|This weekly bulletin insert complements the curriculum published by the Department of Christian Education of the Orthodox Church in America. This and many other Christian Education resources are available at http://dce.oca.org.|
The Church celebrates the memory of Saint Niphon, Bishop and Wonderworker.
Born in Paphlagonia, in the Asian part of modern Turkey, he had loving parents who took him to church and oversaw his education in Constantinople. The family was associated with the court of a military commander, so he knew the "proper" life of the court.
But as happens to some young men who are born with many advantages and little to strive for, Niphon was drawn to a life that was anything but proper. He indulged himself in all kinds of excess and vice. At times, when he remembered his upbringing, the ugliness of his life disgusted him. But the disgust only convinced him that he was a hopelessly lost soul. Feeling unable even to pray, he resigned himself to his vices.
A friend revealed the depth of Niphon's corruption to him in a startling way. He looked into Niphon's face for a long time with an expression of surprise and horror. When Niphon asked why he was staring so intently, the friend said, "Your face is completely changed. I have never seen it look like that before."
Niphon knew it was his sinfulness that gave his face its frightening appearance. Remembering again his early faith, he cried out to the Mother of God for help.

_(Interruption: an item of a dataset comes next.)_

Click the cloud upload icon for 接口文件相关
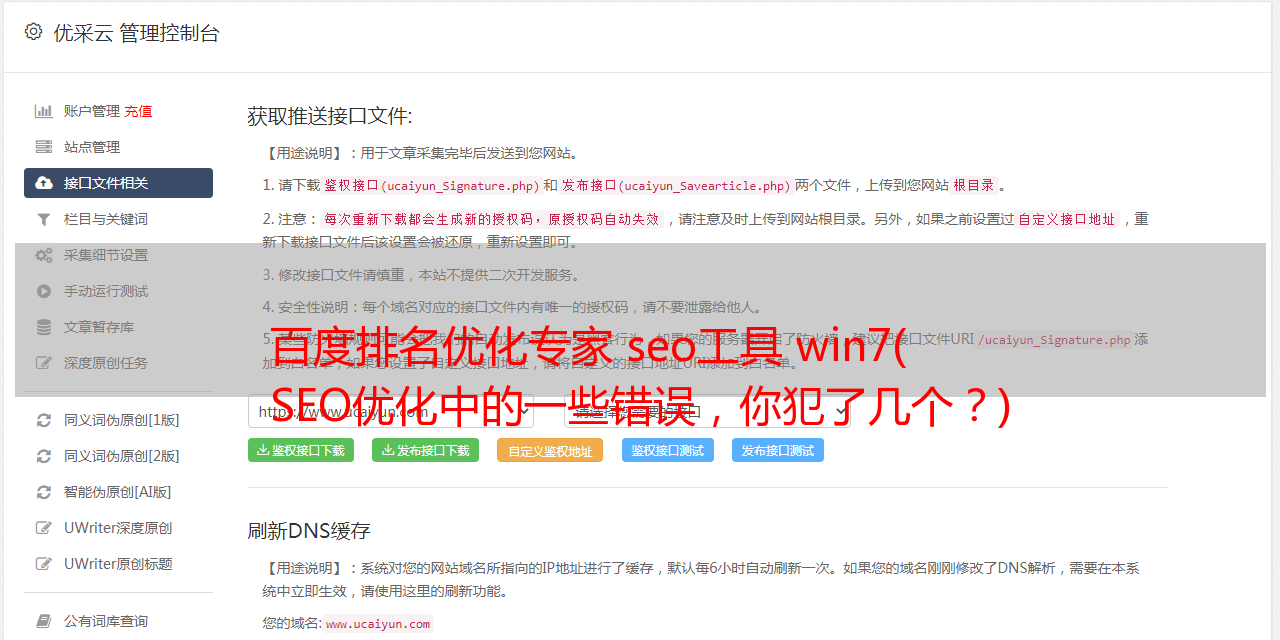The image size is (1280, 640). (x=44, y=183)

He began to pray constantly for her intercession; sometimes he would see her smiling radiantly and other times—when he fell into sin again—he could not see her at all. But after years of struggle and prayer, he felt her guiding him toward monasticism, and was tonsured a monk.

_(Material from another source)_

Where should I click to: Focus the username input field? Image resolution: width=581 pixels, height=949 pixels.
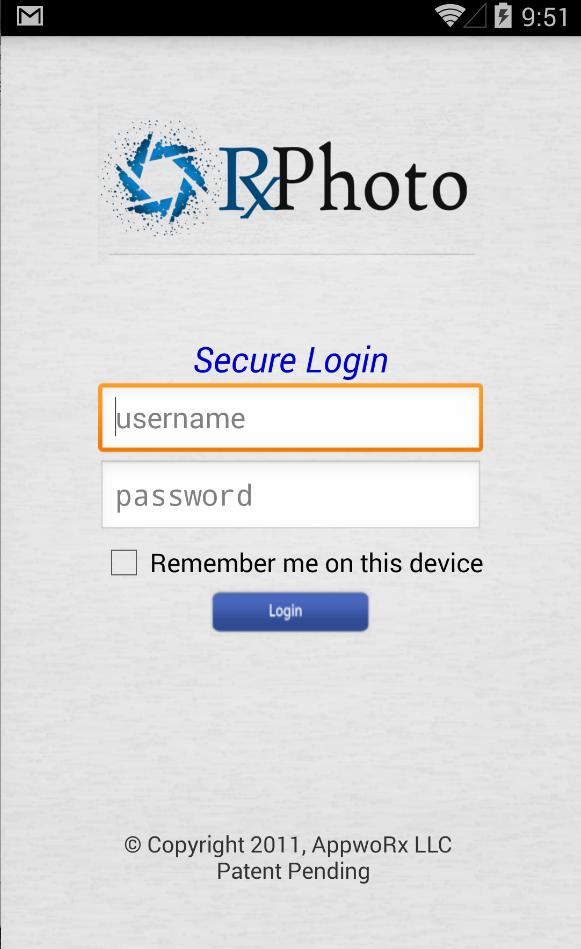pyautogui.click(x=290, y=418)
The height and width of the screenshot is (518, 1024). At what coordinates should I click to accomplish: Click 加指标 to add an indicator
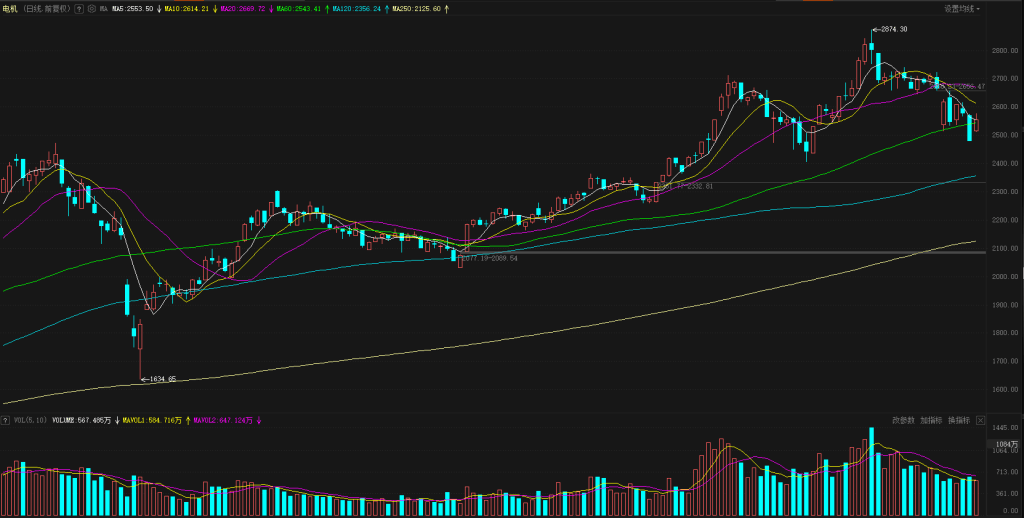tap(931, 421)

His struggles did not end. He had visions of demons who continuously whispered, "There is no God! Why do you bother to strive so, when there is no God?"

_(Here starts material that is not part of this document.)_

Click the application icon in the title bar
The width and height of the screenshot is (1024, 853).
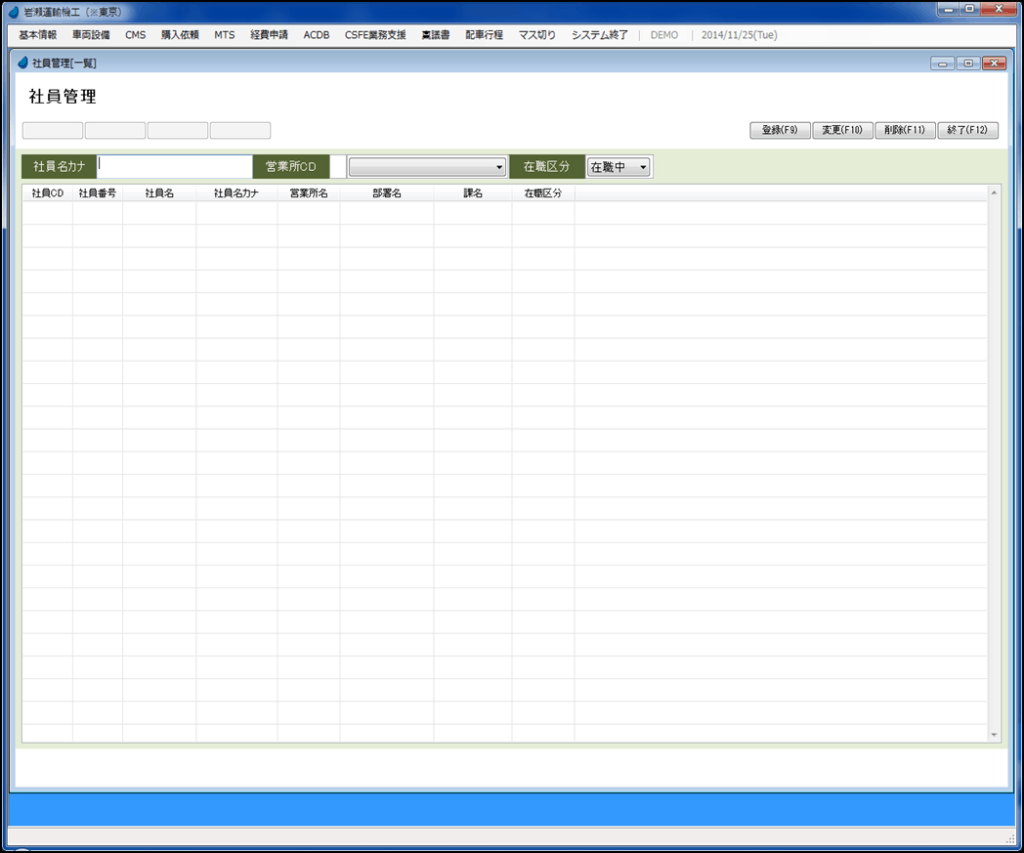click(x=13, y=12)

But Niphon did strive, since he now knew he had something to strive for. He worked hard to purify his thoughts and to live in repentance. He was finally granted the ability to overcome the evil spirits that tormented him, and to confront the demons that he could see troubling other people.
Niphon was consecrated Bishop of Constantia, Cyprus when he was quite old, and served for just a short while. A young deacon, who would become Saint Athanasius, visited him before he died and reported that his face, that same face once distorted by sin, had shone like the sun.
Hebrews 11: 9-10 describes Abraham looking forward to the eternal mansion of God "while living in tents" on this earth. Abraham believed God's promises when it would have been easy to conclude that God Himself had forgotten them and had left His people to wander in this earthly desert forever.
Saint Niphon, too, had to guard his faith when demons told him that no mansion awaits. His struggle and final victory, like Abraham's, remind us that the tents of the desert are not our everlasting home.